Почему? Не было случая, чтобы моя систематизация работы не оправдывалась. Почему, ради каких наветов и изветов захотелось Вам освободиться от моего «гнета».
Не понимаю.
Стена!
Возвращаюсь к случаю, поссорившему нас. Под влиянием вздорной болтовни Мейерхольда о необходимости репетировать как бог на душу положит у Вас явилось желание воспользоваться приемом, о каком Вы якобы «давно мечтали». Этот случай особенно ярко обнаруживает стремление сбросить с себя «опеку разума».
Вам прежде всего понравилось, что не надо никакой беседы, не надо анализа, не надо психологии. В беседах ведь разум играет такую огромную роль! Вы захотели, чтоб актеры выучили по сценке и пошли репетировать без всякой мизансцены, шалили, карикатурили, но что-то играли. Я привел ряд примеров, длинный ряд примеров, когда это все проделывалось. Но Вы уже были отравлены насчет меня и, что бы я ни сказал, — Вам уже все казалось бы банальным, узким, не художественным. Вы отрицали упрямо самый факт. Не дальше, как в «Иванове», мы пробовали на все лады, не имея никаких образов. В «Столпах» просто-напросто искали, в каком тоне пойдет пьеса. И т. д. и т. д.
Но Вы говорите — это не то. Вы говорите — там у режиссера все-таки был какой-то запас образов, а в «Драме жизни» нет никакого запаса и актеры своими пробами должны его дать.
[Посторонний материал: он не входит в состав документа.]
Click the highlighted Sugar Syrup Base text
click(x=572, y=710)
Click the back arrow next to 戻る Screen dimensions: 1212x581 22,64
Позднее Вы объясняли мне это подробнее.
Называйте меня тупым, решите, что я утратил художественную чуткость, сочтите меня отсталым, — но я остаюсь при следующих убеждениях.
Попробую выяснить в некотором роде свое режиссерское profession de foi[945].
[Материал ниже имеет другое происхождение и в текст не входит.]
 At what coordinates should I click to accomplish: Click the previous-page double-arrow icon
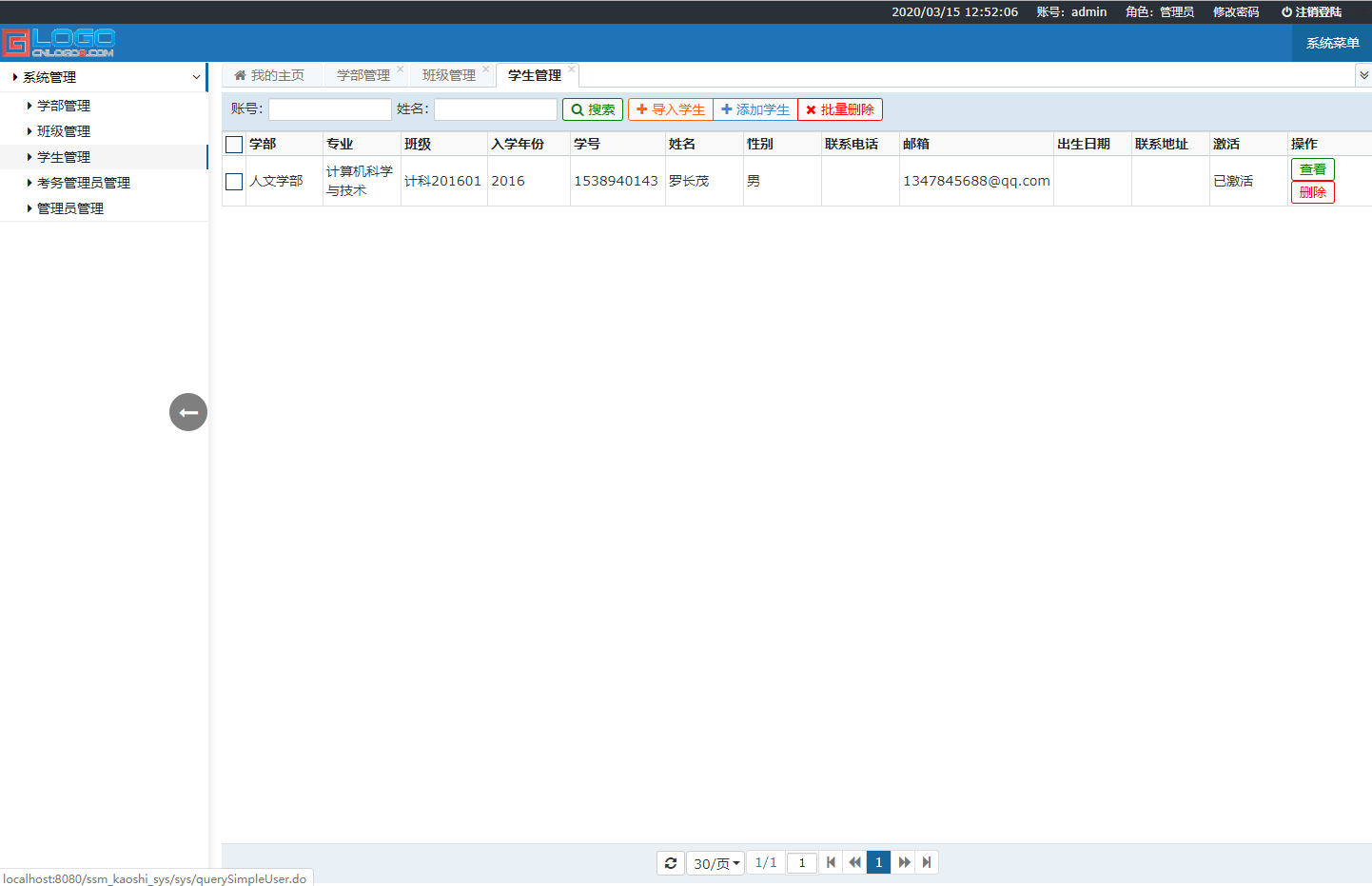click(x=854, y=862)
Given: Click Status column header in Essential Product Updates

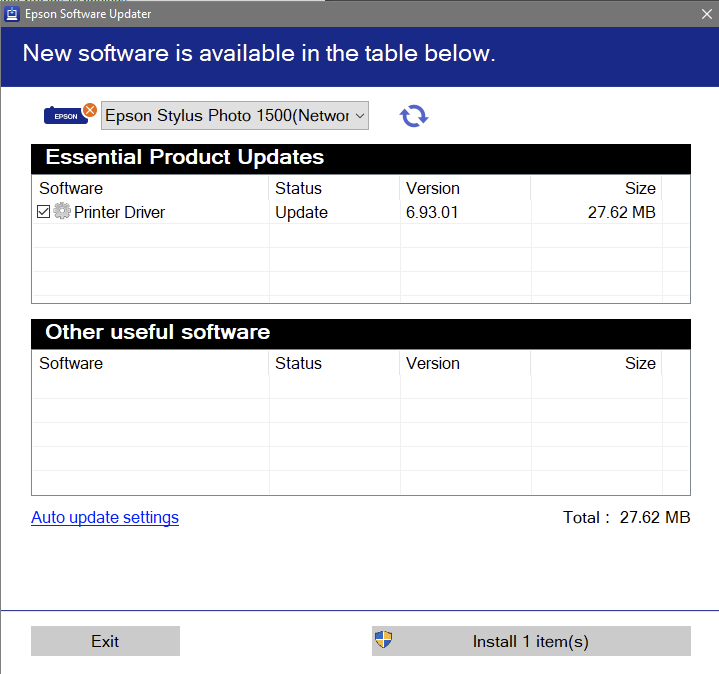Looking at the screenshot, I should 298,188.
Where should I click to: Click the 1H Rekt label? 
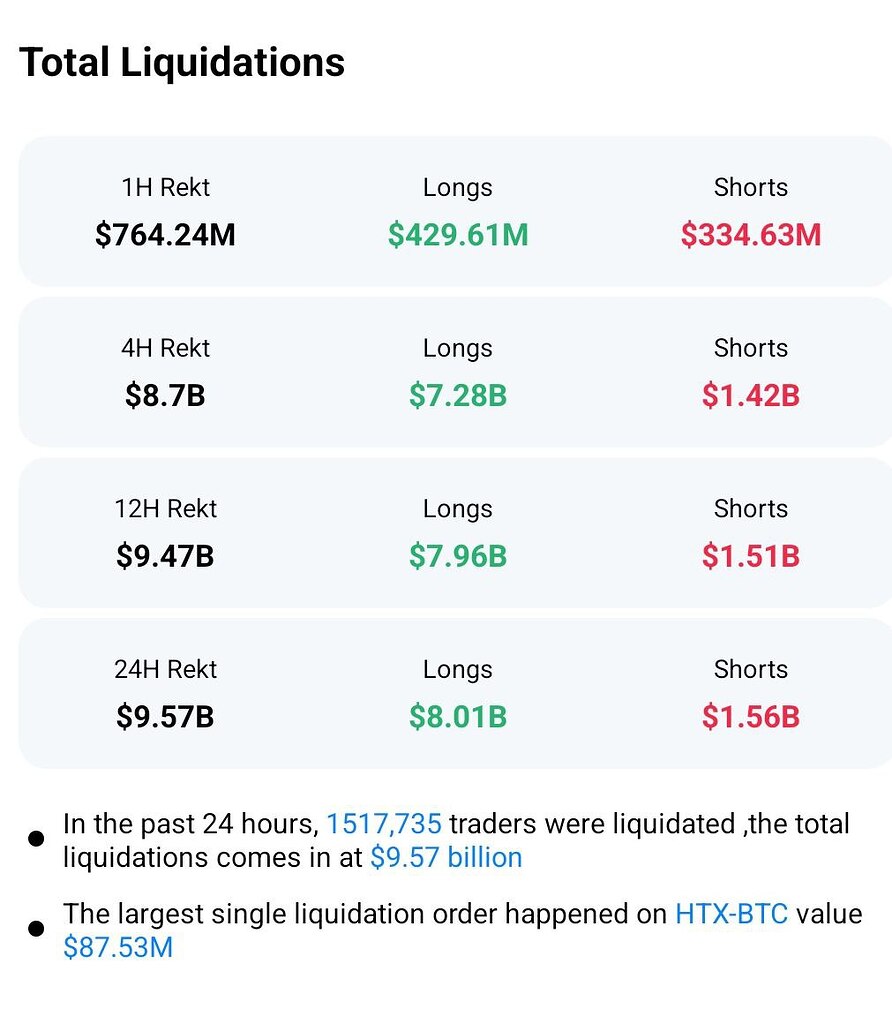click(x=166, y=188)
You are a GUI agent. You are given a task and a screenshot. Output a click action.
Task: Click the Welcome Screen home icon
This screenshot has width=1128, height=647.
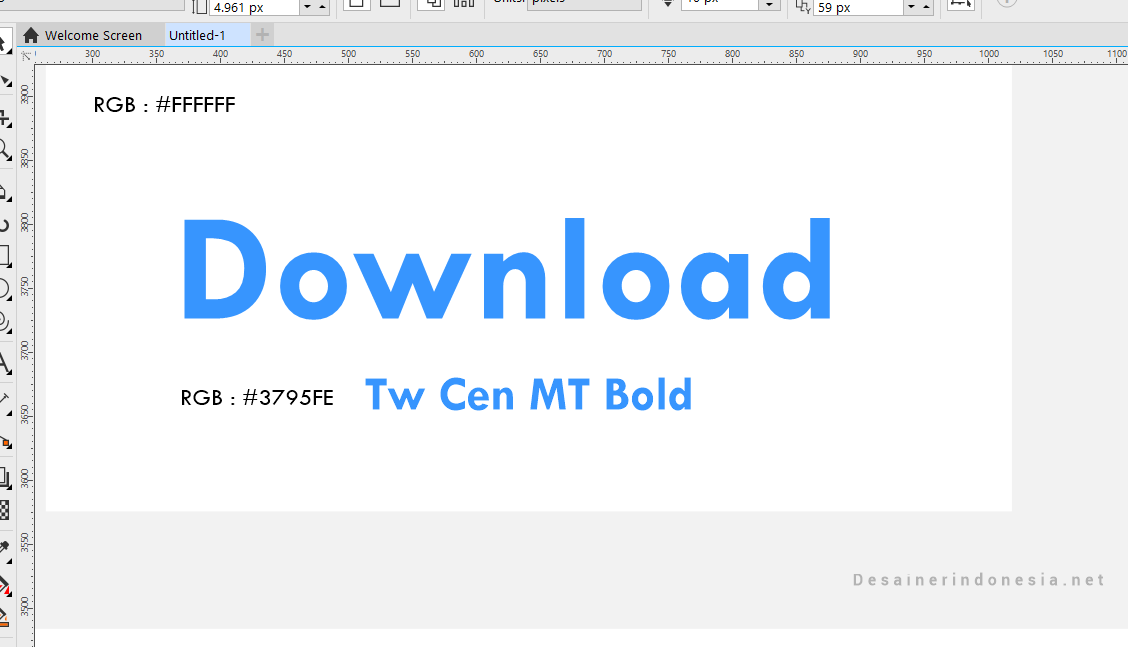click(29, 34)
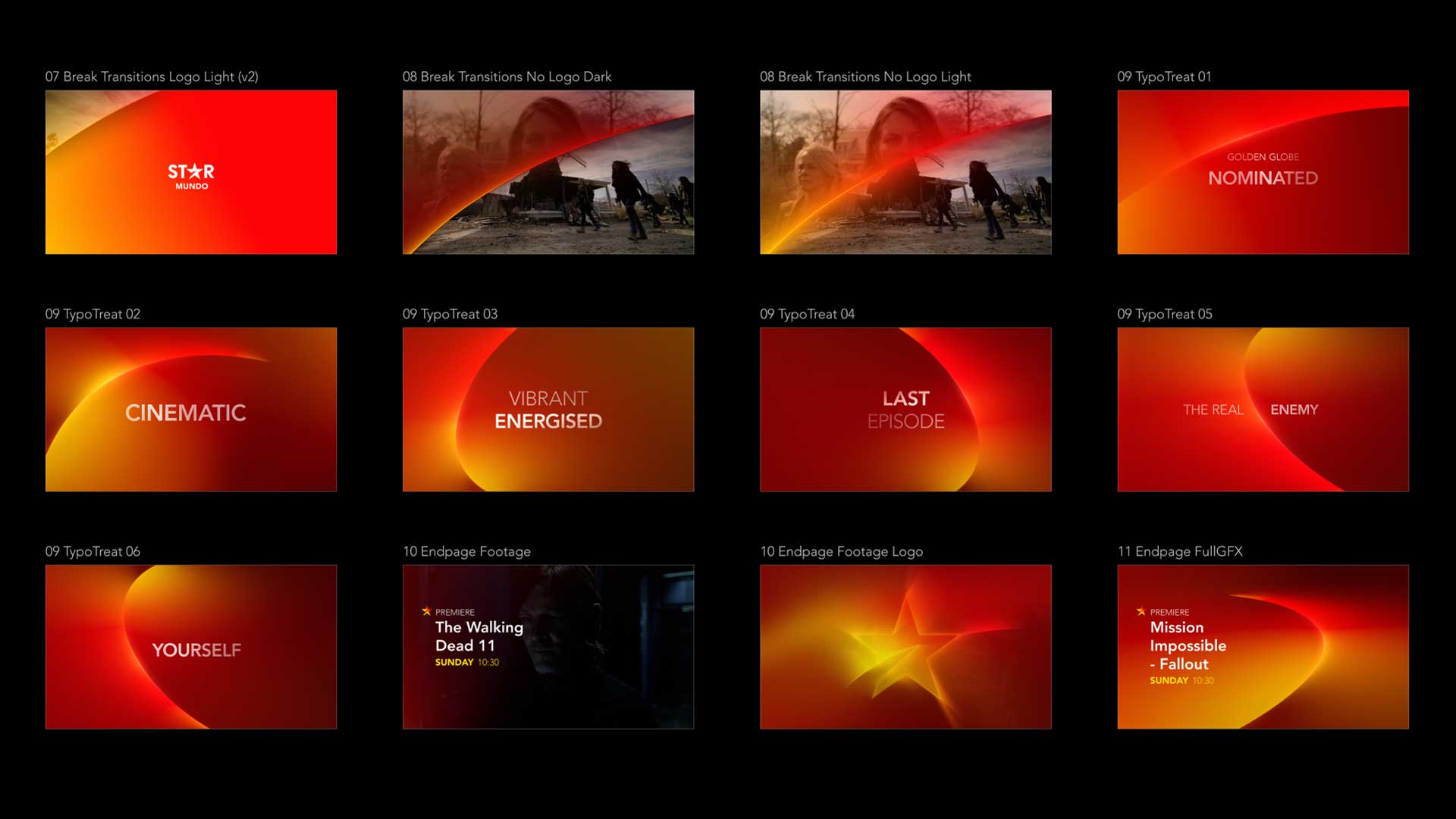Click star icon beside Walking Dead Premiere

coord(426,611)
Я понимаю режиссера, который придет на репетицию (или на первую беседу — все равно) с картиной пьесы совершенно сложившейся, взросшей в его собственной, одной, его личной {402} душе, самостоятельно, под напором его личного художественного миропонимания, тех художественных пятен, какие он увидал в пьесе, тех тонов — красочных и звуковых, — какие подсказали ему его чувство пьесы, его опыт сценический. Может быть, он знает постановку еще не в деталях, не знает еще, где ему придется видоизменить задуманное под влиянием тех артистов и художников, с которыми ему придется иметь дело, но видоизменить, не отказываясь от общей картины, общего тона, но он хорошо чувствует ту атмосферу пьесы, в какую он вовлечет исполнителей, знает цвет пьесы и ее дикцию.
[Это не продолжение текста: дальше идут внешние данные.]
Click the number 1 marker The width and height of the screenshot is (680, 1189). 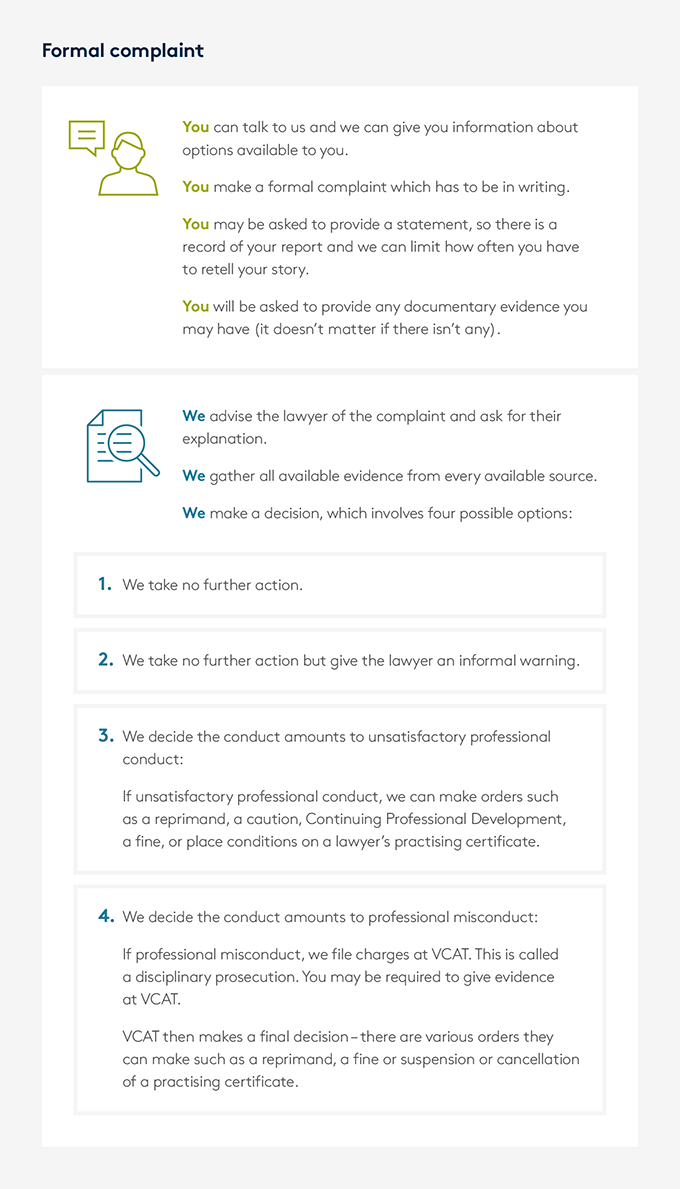point(105,584)
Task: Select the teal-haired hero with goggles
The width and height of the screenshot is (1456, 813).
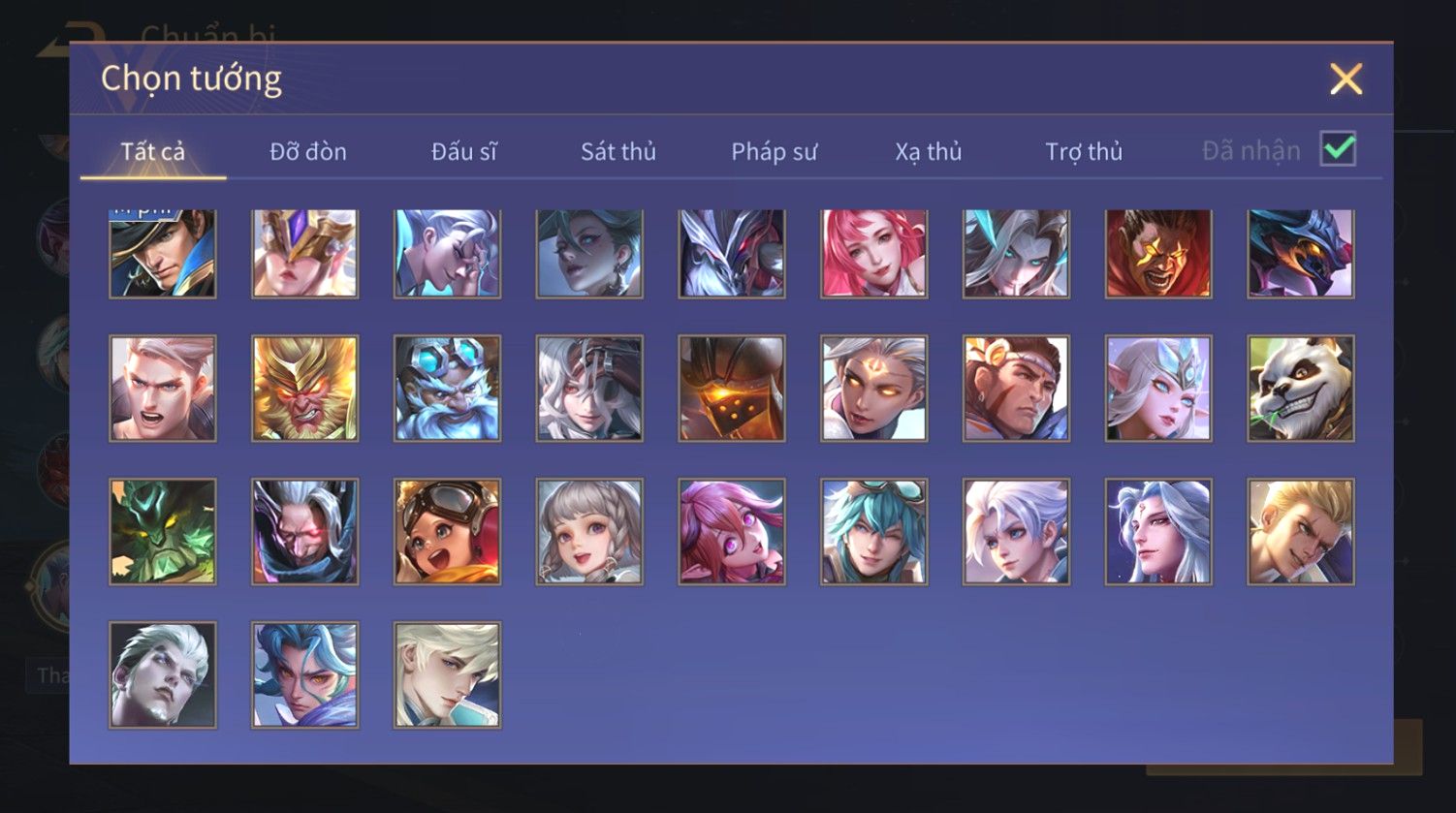Action: click(873, 532)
Это может быть Карпов, который придет ставить Островского, банально, обыденно, но уверенно и убежденно. Художник будет фантазировать для него комнату, и он скажет: это не годится, а вот это хорошо, а вот этого я даже не предвидел, но это блестяще выражает мою художественную мысль. Актер будет играть, и режиссер будет говорить: в этом нет ничего похожего на то, что мне надо, потому-то и потому-то, а вот этот тон, неожиданно для меня, удивительно иллюстрирует мое чувствование пьесы.
Это буду я с «Когда мы, мертвые, пробуждаемся» или со «Столпами общества». Моя фантазия может оказаться малохудожественной, мой план может быть беден пятнами, мои искания могут быть робки, но я твердо знаю, чего я хочу и чего не хочу. И если меня слушаются, — картина, взросшая в моей душе, из моих жизненных наблюдений и чувств, из моего пережитого и прочувствованного, будет выполнена.
Это будете Вы — скажем, с «Потонувшим колоколом», или с «Ганнеле», или с «Шейлоком», или с «Самоуправцами» и т. п.
Вы еще не знаете, как выразить силы природы, которыми управляет Генрих, как передать фантасмагорию теней в «Ганнеле», но Вы знаете, какого впечатления добиваетесь, — не знаете еще, что за костюмы эпохи «Самоуправцев», но чувствуете их и чувствуете не в 70-х годах XVIII века, а в самом конце века.
Во всех этих случаях у режиссера есть самое важное качество для успеха дела — уверенность в тоне, единодушие. Один — талантливее, умнее, вдохновеннее, находчивее, другой — {403} меньше. От этой разницы будет и разница в художественной значительности результатов.